La « gestion du quotidien » est un projet à part entière avec son lot de turn-over de certains employés qui nécessite une augmentation régulière des salaires, l’inflation qui perturbe les budgets, les dépenses à surveiller, la scolarité dont le coût augmente régulièrement au fur et à mesure que les enfants grandissent, l’entretien des locaux.

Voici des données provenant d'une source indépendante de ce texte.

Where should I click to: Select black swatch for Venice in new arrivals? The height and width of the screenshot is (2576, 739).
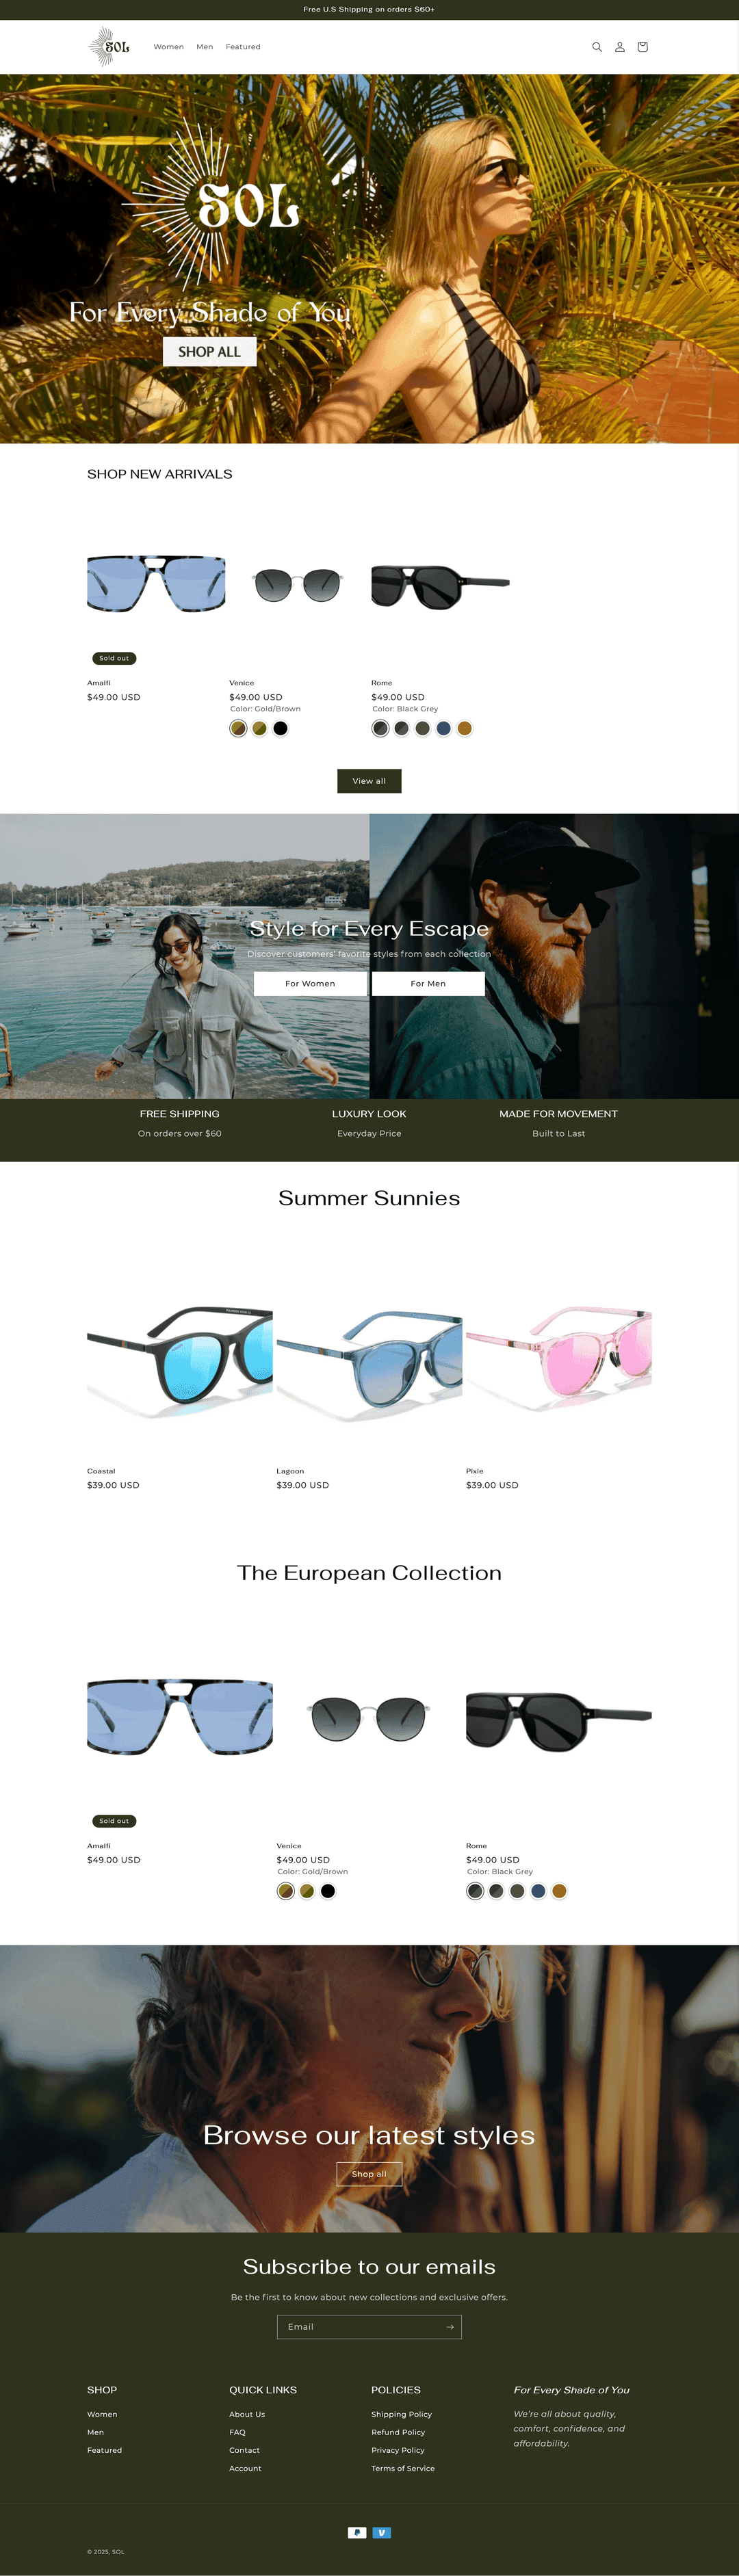pyautogui.click(x=281, y=728)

Pour subvenir aux besoins de la maison et des enfants, un apport de 6000 € par mois permet aujourd’hui d’assurer l’équilibre avec les salaires et les dépenses actuelles. Cependant, avec les embauches qu’il faudra effectuer, les taxes et assurances sociales qui se mettent en place au Cambodge, les salaires qu’il faudra augmenter pour garder le personnel, etc… c’est plutôt 9000 € qu’il nous faut prévoir pour assurer la pérennité de Ptea Clara.

 

Réflexions d’avenir

La moyenne d’âge des enfants augmente mécaniquement à Ptea Clara, ce qui conduit l’association D’une Famille à l’Autre à réfléchir tous ensemble lors de réunions de travail propres à préparer leur avenir et leur professionnalisation.

 

Les projets ne manquent pas et les responsables de l’association entendent répondre favorablement à toutes les évolutions efficientes pour le bien des enfants confiés.